Since the San Bruno tragedy, we have reviewed our operating practices with independent experts; taken action to reduce pressure on some of our pipelines to provide an added measure of safety; resurveyed our transmission lines across our system for leaks; launched a global search for a seasoned senior officer to lead our gas operations; shifted key personnel and assets to enhance our team; accelerated our efforts to modernize the pipeline system; and begun an intensive process to collect and validate our gas pipeline records."
The key issues PG&E addressed today include:
Use of Remote Shut-Off Valves
PG&E's system includes a number of automatic/remotely operated shut-off valves, and PG&E is working with industry experts to study the best use of these valves and significantly expand their use where appropriate. As PG&E's testimony today made clear, it is piloting the installation of twelve new remote valves this year and will be filing a plan with the California Public Utilities Commission to substantially increase their use.

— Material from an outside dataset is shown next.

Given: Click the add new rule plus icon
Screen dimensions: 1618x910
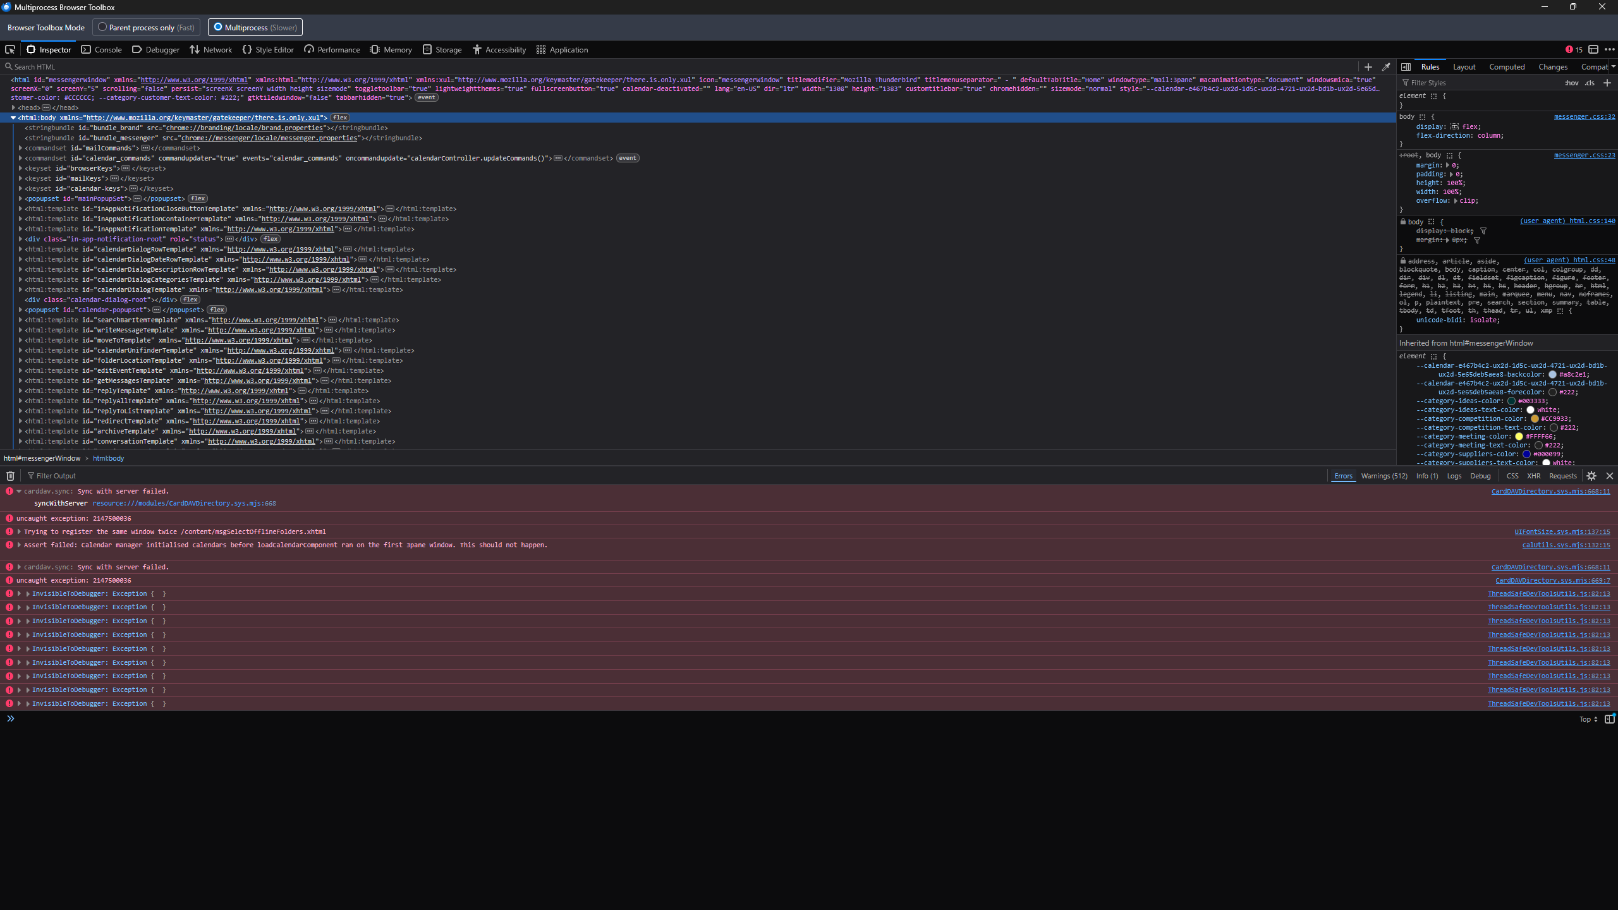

PG&E has longstanding field and control room training and protocols for emergency response to help ensure that PG&E employees are equipped to properly address emergency situations. PG&E is now taking many additional steps to strengthen this system. The company is enhancing its Gas Control working practices and procedures with the help of experts in human performance factors, alarm prioritization and training, and it has obtained new software programs to be used for simulator training on abnormal operating conditions and alarm prioritization.
PG&E has a well–established set of plans and protocols for contacting emergency first responders and working with its communities to ensure an effective response. PG&E is also creating a new training program with input from first responders throughout California to ensure that the utility and fire agencies are well–coordinated in the event of any disaster.
Pipeline Integrity Management
The primary risk factor used to determine and designate high consequence areas is the potential impact on people. As part of its pipeline management process, the company is reexamining all technologies for evaluating pipeline integrity and is funding the development of new technologies that can help do a better job of inspecting pipelines. Each pipeline inspection methodology has its own strengths, limitations and appropriate uses; no one method is best for all circumstances. PG&E's efforts to ensure that it is using the right methods for the right situations will take time, but the company is approaching this task with a sense of urgency.
PG&E is hard at work confirming the quality of its data through collecting and validating its gas transmission pipeline records. The company knows it must improve its system of records. This process, which includes more than 300 employees and contractors, is being reviewed by outside experts. The end result will be a centralized, electronic database that will allow PG&E to more effectively update, maintain and manage the records for the transmission pipeline system — and guide the company's efforts to enhance the safety of its system.
PG&E looks forward to hearing from the remaining panels as the NTSB continues its investigation into the root causes of the San Bruno tragedy.